It's better than it looks, that's the first thing that's readily appraent when you look at the article. Right now it's the formatting that's letting this down, as I quite like the writing here really. Such lines as "she seems to have more guys around her than a local pub" made me smile, which is good. I feel its a fair bit too straight-laced at the minute, with too many "facts" (just plain lying sentences that aren't really jokes) and not enough attempts at jokes. I would also try to expand the plot section, as this should really be the most in-depth section, and four lines isn't really enough. I like how you've started though, keep it up!
It's an alright concept, not brilliant, but I guess that its more than workable since you've managed to get some good lines out of it, which I probablywouldn'tbe ableto do. Like I say the plot section needs to be fleshed out quite a lot, and you could probably expand into "Reception" or something, but that's about it, because other than that, I don't really see what you could do with this concept, as it just feels too straight-laced.
Prose and formatting:
This is your main problem, I feel. First things you really see are the quotes and whitespace; these really need to be eliminated to give your article a more professional look at the first glance – most articles have one quote maximum. There is the mishap with regards to spelling in the article, such as "Adaption" when it should be "Adaptation", but only minor quibbles here, its your formatting more than the prose.
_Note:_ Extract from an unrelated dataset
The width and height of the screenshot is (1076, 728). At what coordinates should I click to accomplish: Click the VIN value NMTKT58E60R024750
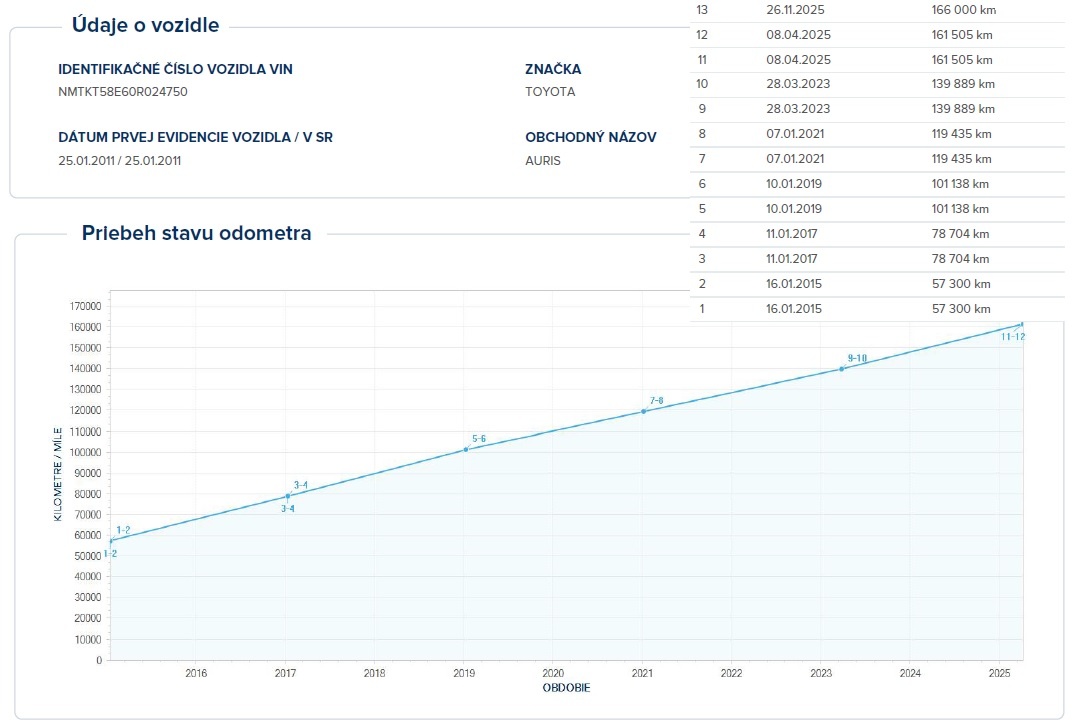click(x=123, y=92)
Luckily, this is the easiest part to fix - you just need to tidy the article up somewhat to make it look less scruffy and more professional. This will probably increase your other scores a bit as well.
The images are alright here. They aren't the funniest in the world, and they don't have captions that are instant classic one-liners, but they do the job they are supposed to servicably, adding an extra dimension to the article as well as doing a good job at trying to describe the article's subject. It might not get the greatest score in the world, but they're more than good enough, and I don't see how - barring a magnificent potatochop - you can improve these.
I like this quite a fair bit. It's not VFH quality, but tidy it up, expand the plot, and you'll have a nice little article.